"Inflation Reemergence from Trump Next Year... US Rate Cuts to Be Cautious"
- It was reported that President-elect Trump's policies could trigger inflation, making the Federal Reserve cautious about cutting interest rates.
- Most economists predict that the Federal Reserve's benchmark interest rate will be 3.5% or higher by the end of next year, suggesting that rate cuts will be limited.
- There is an analysis that the dollar's strength is ending, and a pessimistic scenario is being raised that the dollar's value could fall below its current level by the end of next year.
- The article was summarized using an artificial intelligence-based language model.
- Due to the nature of the technology, key content in the text may be excluded or different from the facts.
FT Survey of 47 Economists
The Financial Times (FT) reported on the 15th (local time) that a survey of economists revealed that the policies of Donald Trump, the President-elect of the United States, could trigger inflation, preventing the Federal Reserve from significantly lowering interest rates.
In a survey conducted by FT in collaboration with the University of Chicago Booth School of Business from the 11th to the 13th, most of the 47 American economists surveyed predicted that the Federal Reserve's benchmark interest rate would be set at 3.5% or higher by the end of next year. This contrasts with the September survey, where most respondents expected it to fall below 3.5%. Tara Sinclair, a professor at George Washington University and a former U.S. Treasury official, predicted, "The Fed will hold rates steady for a considerable period after this month's rate cut," and added, "It may continue to hold steady throughout next year." She stated, "I think rates should remain in a restrictive range until it is clear that the inflation rate has returned to target."

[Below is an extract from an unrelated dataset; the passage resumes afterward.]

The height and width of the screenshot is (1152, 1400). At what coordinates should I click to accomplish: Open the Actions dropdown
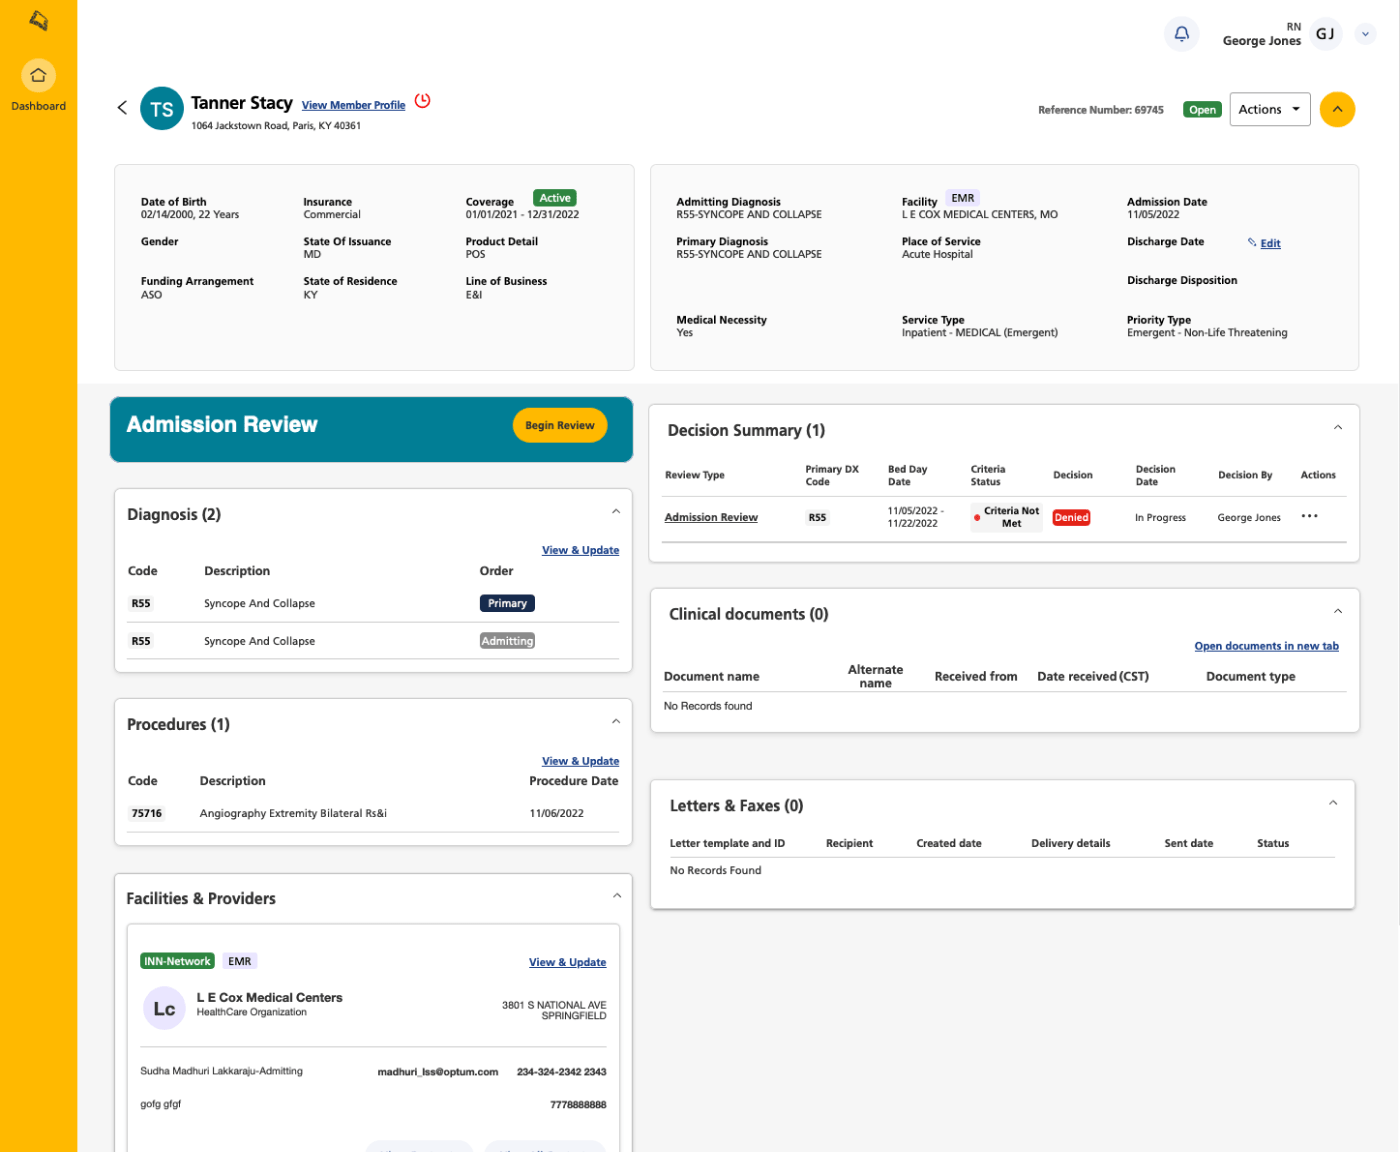(x=1269, y=110)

More than 60% of the economists surveyed anticipated that Trump's policies, such as high tariffs, deportation of immigrants, and deregulation, would negatively impact U.S. economic growth. They particularly warned that if universal tariffs and high tariffs on Chinese products become a reality, inflation would intensify.

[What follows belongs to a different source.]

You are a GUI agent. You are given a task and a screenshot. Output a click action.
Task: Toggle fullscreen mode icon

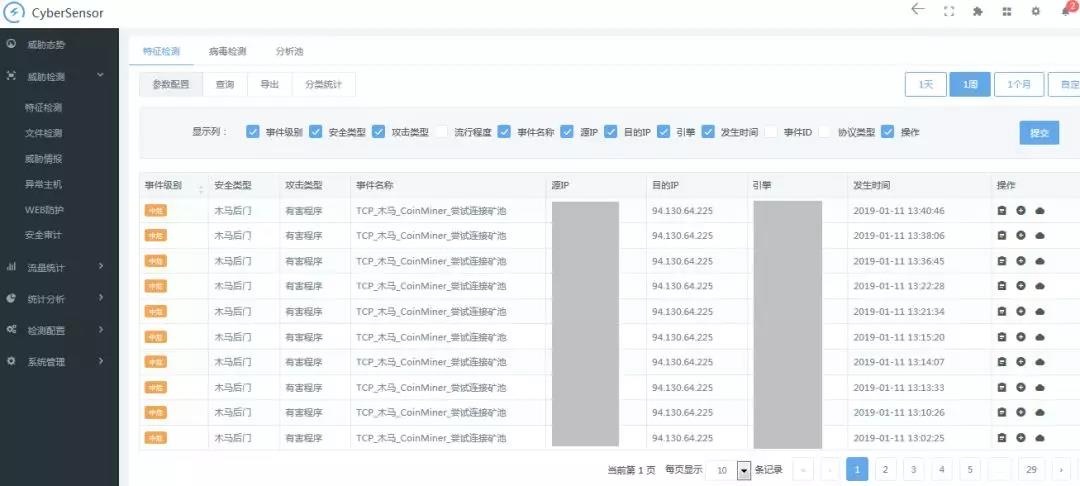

Over 80% of respondents observed that the Personal Consumption Expenditures (PCE) index, excluding food and energy, would not fall below 2% by January 2026. In the September survey, only 35% shared this view.

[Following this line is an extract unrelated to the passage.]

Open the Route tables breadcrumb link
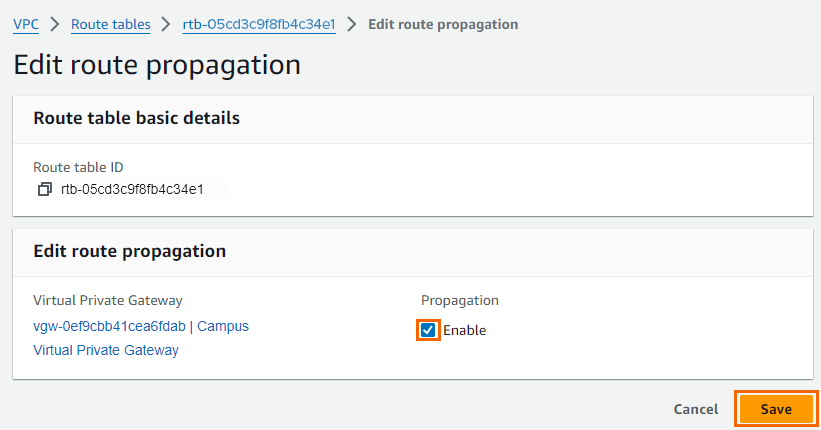Screen dimensions: 821x430 pyautogui.click(x=110, y=25)
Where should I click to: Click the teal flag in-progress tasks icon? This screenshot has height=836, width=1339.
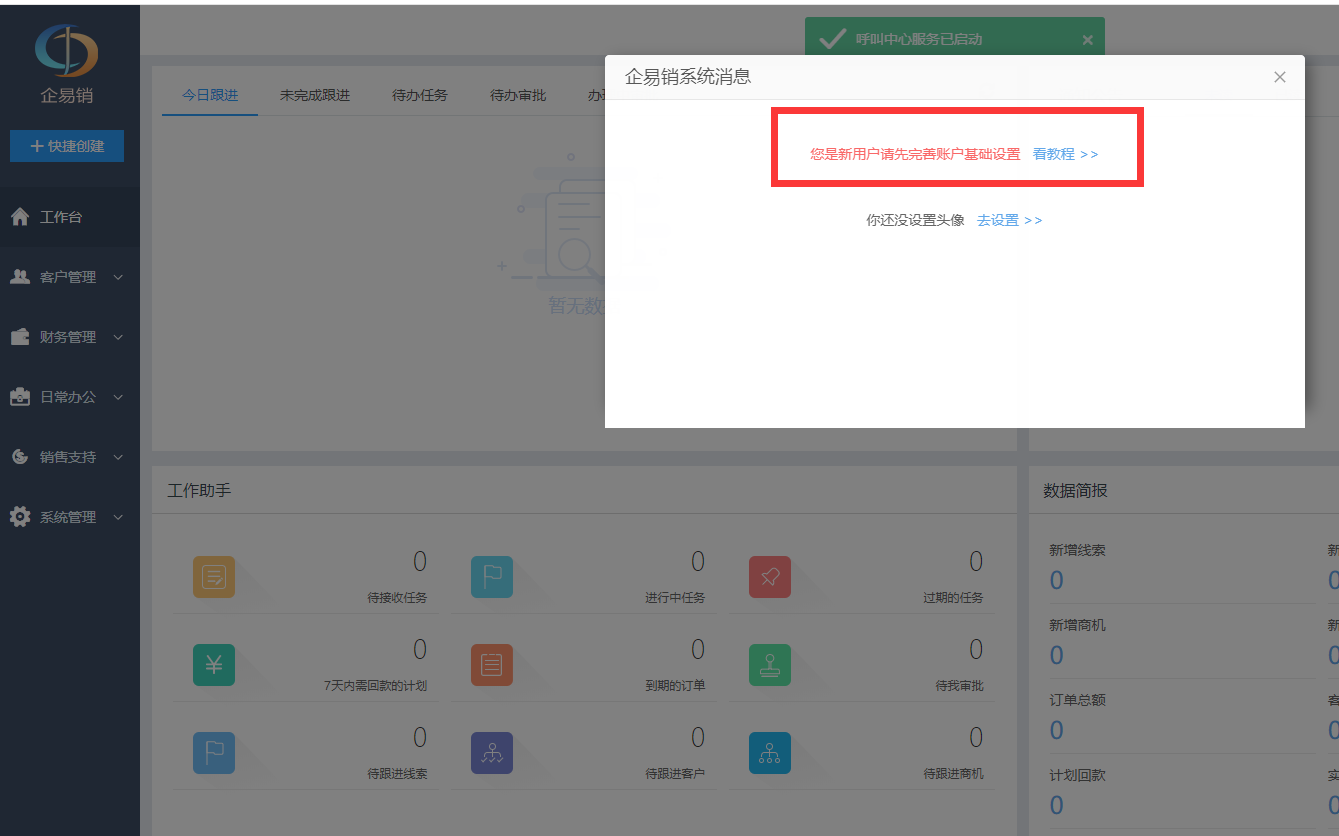click(x=492, y=577)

On Wall Street, opinions have emerged that the Trump-induced dollar strength is coming to an end. According to Bloomberg News, Morgan Stanley recently predicted in a report that the value of the dollar would fall below its current level by the end of next year. This is the 'most pessimistic scenario,' where the appeal of holding dollars diminishes as real interest rates fall and the effect of improved risk appetite is added. Sophia Drossos, a strategist at global venture capital investment firm Point72 Asset Management, analyzed, "Optimism about the dollar has already been largely priced in," and "If growth recovers in regions outside the U.S., such as Europe, it will act as a downward pressure on the dollar."